Une nouvelle expérience qu’il qualifie de ‘’réellement riche’’ et pour cause ; il s’agit de prestations de qualité à des retraités pour pallier à l’isolement dans lequel ils se trouvent. Et c’est chèrement payé, souligne-t-il, puisque la journée revenait à 250 francs par client, soit 2 fois plus chère que la prestation d’une unité 4 étoiles. C’est tout dire. 
Cette unité a pu voir le jour grâce à un travail acharné de Habib Bourguiba Jr. Qui avait persuadé et convaincu le directeur général de la Caisse Française venu passer ses vacances au Skanès Palace. Habib Harzallah, volant d’un hôtel à un autre pendant plus de 20 ans, a fini par devenir sédentaire puisqu’il passa un peu plus de 15 ans, au CNRO. Un record. Et cette stabilité lui avait donné l’idée de créer sa propre unité avec la parution de la loi encourageant les nouveaux promoteurs.
L’offre était à la fois alléchante et risquée. Alléchante parce qu’elle lui permet enfin de voler de ses propres ailes. Risquée, parce que le plafonnement à 140 lits mettait en jeu la rentabilité de l’hôtel. Il décida de prendre tout son temps tant et si bien que l’idée qui germa en 1992, n’a trouvé son aboutissement qu’en 2002 et sa réalisation en 2004.
Les réaménagements ont intéressé, nous précise-t-il, la capacité de l’hôtel qui est désormais de 320 lits avec une extension immédiate à 400 lits avec et une enveloppe globale d’investissement de 10 millions de dinars, soit un coût de 25 mille dinars par lit.

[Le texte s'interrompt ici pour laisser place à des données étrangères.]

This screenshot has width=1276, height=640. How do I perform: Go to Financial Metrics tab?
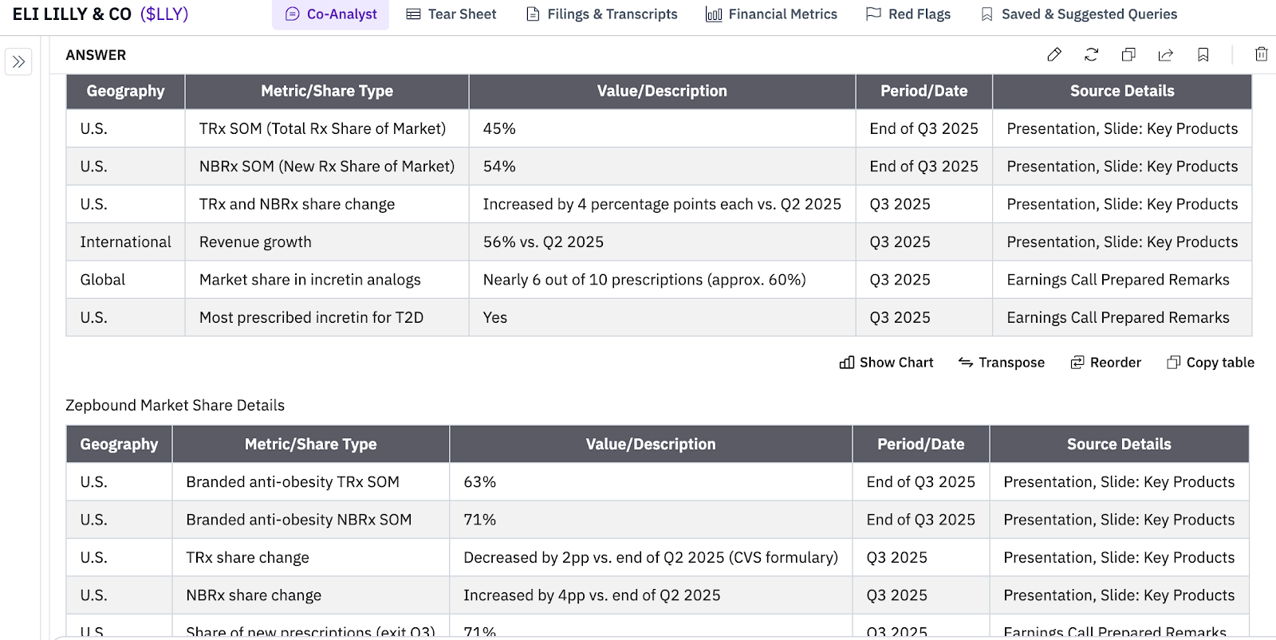pyautogui.click(x=772, y=14)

Le « Skanès Sérail » d’un jaune ocre, est planté majestueusement entre la plage de Skanès Présidence et la route conduisant de Monastir à Sousse. Ses immenses baies vitrées flanquées d’un hall d’entrée avenant et agréable, met à nu tout le charme de sa piscine et de sa plage. C’est une invite aux vacances, au calme et au repos.
De son vaste bureau, Habib Harzallah, calme et serein, affable et courtois, discret et égal à lui-même, dirige son petit monde et initie son fils Fethi qui, malgré son jeune âge, dispose d’une expérience appréciable en matière d’hôtellerie et de tourisme. Ce diplômé en gestion de l’Ecole de Montréal doublé d’un DESS en Marketing-Hôtelier, en 1989, a passé 6 ans au Méridien-Montréal avant de rentrer en Tunisie pour prendre une part active, en 1996, à l’ouverture de l’hôtel « Le Palace » de Gammarth puis de rejoindre la direction marketing du groupe Abou Nawas jusqu’en 2002, date du début du chantier du « Skanès Sérail ».
Entre le père et le fils c’est l’entente. Entre le patron et le directeur de l’hôtel, tâche accomplie par le fils, c’est la complémentarité des rôles mais aussi la réussite d’une ouverture qui a été hypothéquée par la conjoncture défavorable des deux dernières années (2002 et 2003), précise Habib Harzallah qui ne cache pas son agréable surprise devant l’enchantement des uns et des autres par cette unité dont la simplicité de l’architecture est l’atout majeur.
Il a certainement réussi là ou d’autres, cherchant l’originalité ou bien voulant économiser quelques mètres carrés sur les espaces communs, ont échoué. Il en est conscient et en tire, tout comme son fils Fethi, une grande fierté.